Here is some general information on assessments for our most frequently encountered profiles: 

  1. Graduate entry/two year LLB graduates from common law jurisdiction:  generally permitted to write NCA challenge exams or take courses at a Canadian law school; usually require 7 subjects (Canadian Administrative Law, Canadian Constitutional Law, Canadian Criminal Law, Canadian Professional Responsibility, Foundations of Canadian Law, plus 2 additional) 
  2. Three-year LLB program from a common law jurisdiction:  generally permitted to write NCA challenge exams or take courses at a Canadian law school; if you have at least 2 years’ pre-law-school university education, usually requires 5 core subjects (Canadian Administrative Law, Canadian Constitutional Law, Canadian Criminal Law, Canadian Professional Responsibility, Foundations of Canadian Law); if you do not have pre-law-school university education, usually requires some additional subjects 
  3. Five-year combined Bachelor’s & Law degree from a common law jurisdiction:  generally permitted to write NCA challenge exams or take courses at a Canadian law school; usually requires 5 mandatory subjects (Canadian Administrative Law, Canadian Constitutional Law, Canadian Criminal Law, Canadian Professional Responsibility, Foundations of Canadian Law) 
  4. Law degree from a hybrid jurisdiction (such as Scotland, Israel, the Philippines):  generally permitted to write NCA challenge exams or take courses at a Canadian law school; usually require all 8 core subjects (Canadian Administrative Law, Canadian Constitutional Law, Canadian Criminal Law, Canadian Professional Responsibility, Foundations of Canadian Law, Contracts, Property, Torts). 
  5. Law degree from a civil law jurisdiction:  generally require 8 core subjects (Canadian Administrative Law, Canadian Constitutional Law, Canadian Criminal Law, Canadian Professional Responsibility, Foundations of Canadian Law, Contracts, Property, Torts); generally must take at least four of these at a Canadian law school before having the option to complete the remainder through challenge exams or courses 
  6.  Distance-education LLB, or less than 2 years of in-person law education:  generally must complete the equivalent of 2 years of law school, in which you complete the 8 core subjects (Canadian Administrative Law, Canadian Constitutional Law, Canadian Criminal Law, Canadian Professional Responsibility, Foundations of Canadian Law, Contracts, Property, Torts). 
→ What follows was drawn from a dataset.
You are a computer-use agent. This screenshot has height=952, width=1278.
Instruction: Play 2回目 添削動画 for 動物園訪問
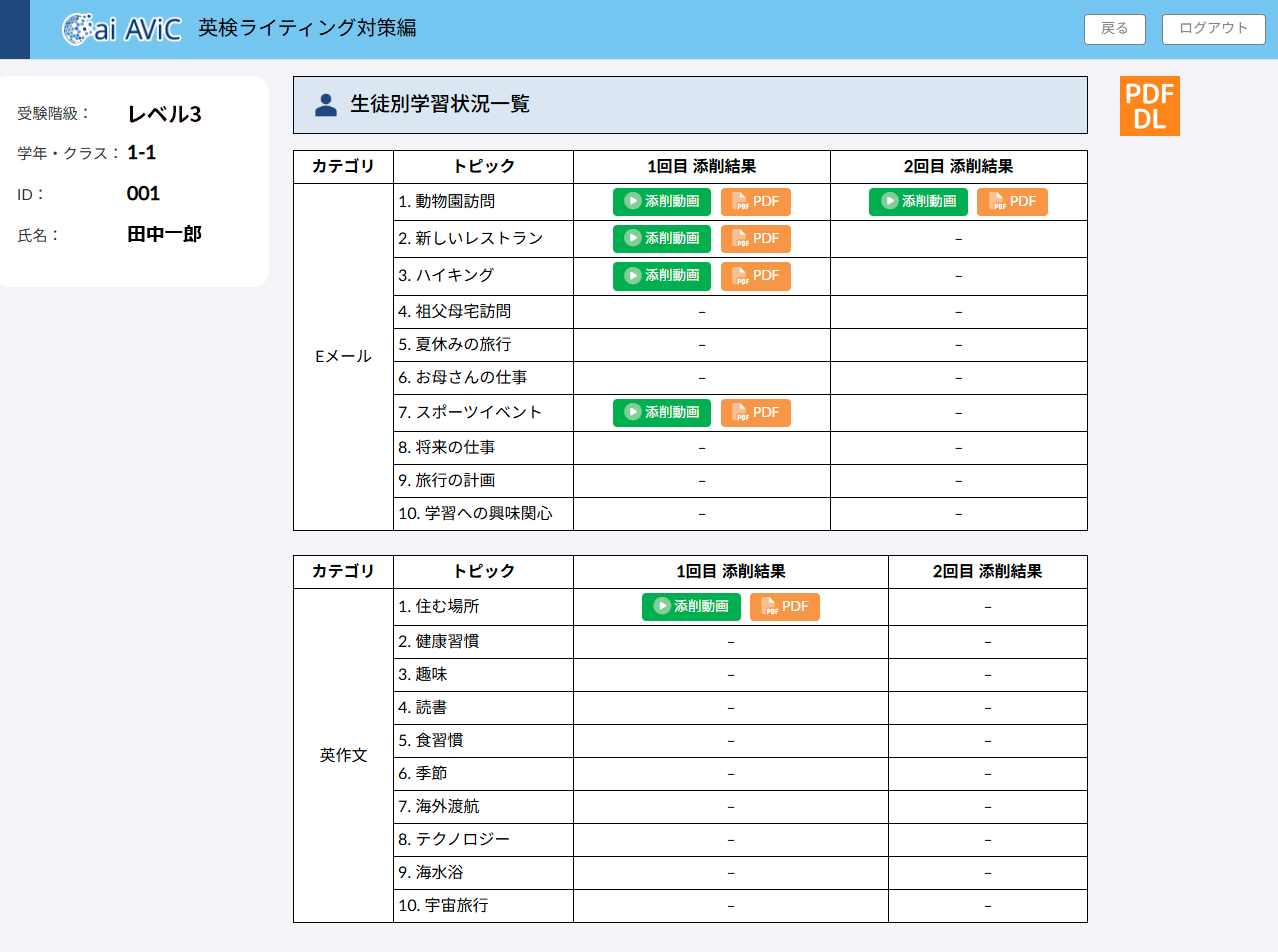918,202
I am currently enrolled in a law school outside Canada.

You will be able to apply for your NCA assessment as you approach completion of your law degree.  You will need to send the NCA your final transcript and proof that you have been awarded your law degree in order to receive your assessment.  For help in determining what your assessment is likely to require, see the “I am a lawyer/law graduate from outside Canada and do not have my NCA assessment yet” section, above. 

If you are interested in pursuing a master’s degree or graduate diploma after your law degree, you may apply in your last year of your law degree, as long as your degree will be conferred before your graduate program begins.  See the Academic Programs tab for more information. 

I am interested in attending law school.

In order to practise law in Canada you must have a qualifying law degree from Canada, or you must take a law degree outside Canada and then go through the process required by the National Committee on Accreditation.   

Osgoode Hall Law School offers a Juris Doctor program for those interested in pursuing a career in law.